To equip journalists, activists and civil society groups with easy-to-use, secure communication tools that work with or without internet access.
3. Describe the network with which you intend to build or work.
We will work with the emerging global network of citizen journalists, bloggers and activists in authoritarian countries who rely on digital media to make their voices heard, and with the support networks such as Telecomix that help them deal with threats to their freedom and safety online.
5. Who is working on it?
This is an open source project with one full-time contributor and several part-time contributors. Michael Rogers is a P2P software developer with a PhD in the design of censorship-resistant networks. Eleanor Saitta is a security analyst with a decade of experience in threat modeling who’s working on tools for social resilience and direct democracy.

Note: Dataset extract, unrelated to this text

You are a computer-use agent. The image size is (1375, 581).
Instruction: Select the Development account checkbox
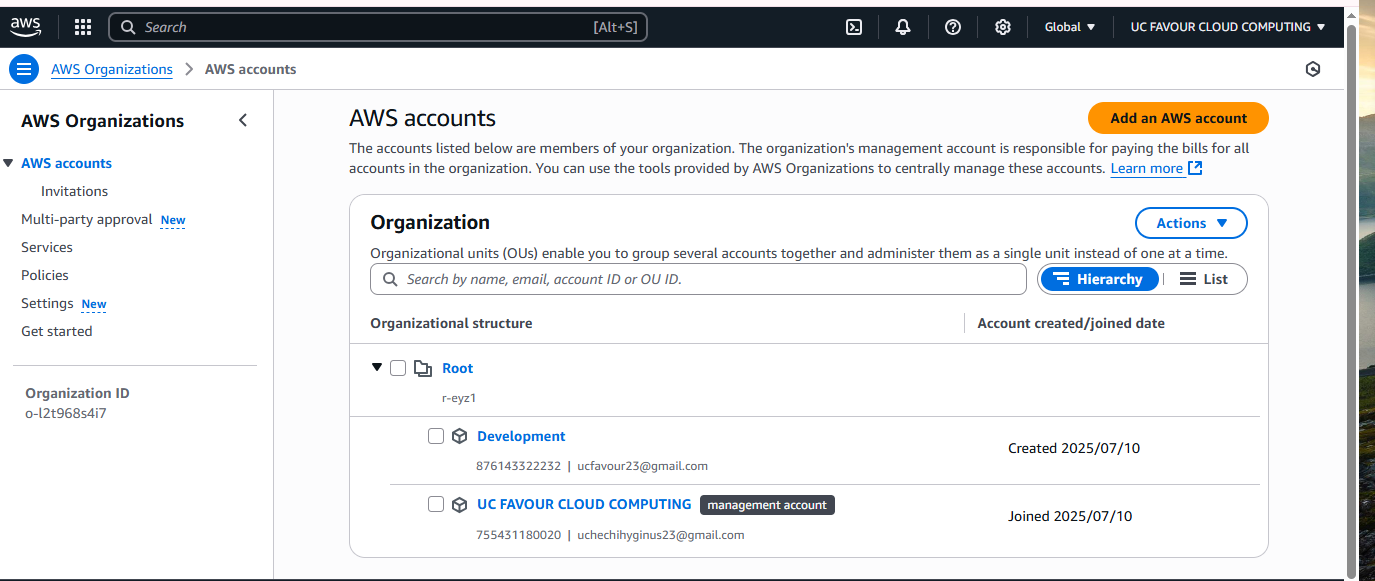point(436,436)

Along with other developers and security experts, we also have a user experience designer with a security-specific background.
The project’s source code and design documents are available at http://briar.sf.net, but we will not release a prebuilt application until we’re sure the software is safe to use.

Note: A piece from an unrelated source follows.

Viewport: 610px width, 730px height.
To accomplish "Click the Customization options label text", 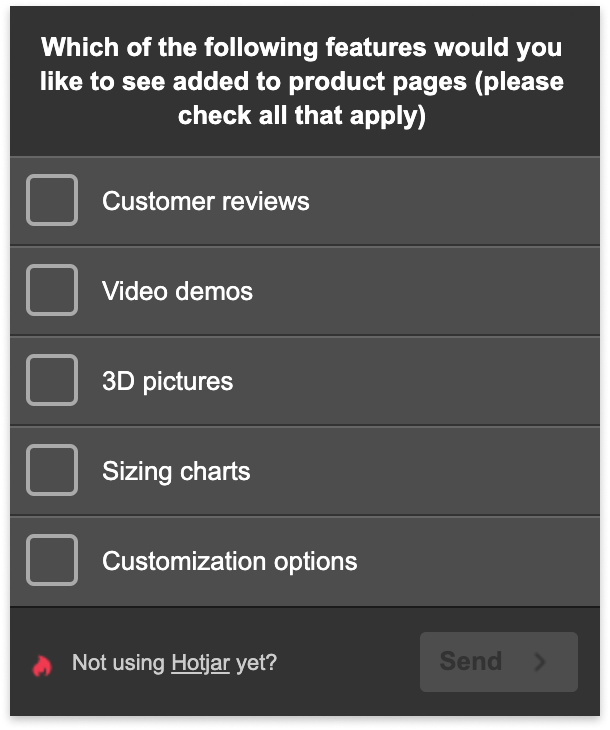I will point(230,561).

6. What part of the project have you already built?
We’re approximately half way to a beta release, with 35,000 lines of code written so far, comprising most of the underlying security and communication components. The next task is to develop the user interface for the integrated messaging, blogging and discussion software.
We’ll shortly be running a requirements gathering workshop and a series of usability studies with activists in the UK. When we reach the beta stage we’ll ask contacts in several countries for help with translations and beta testing under safe conditions.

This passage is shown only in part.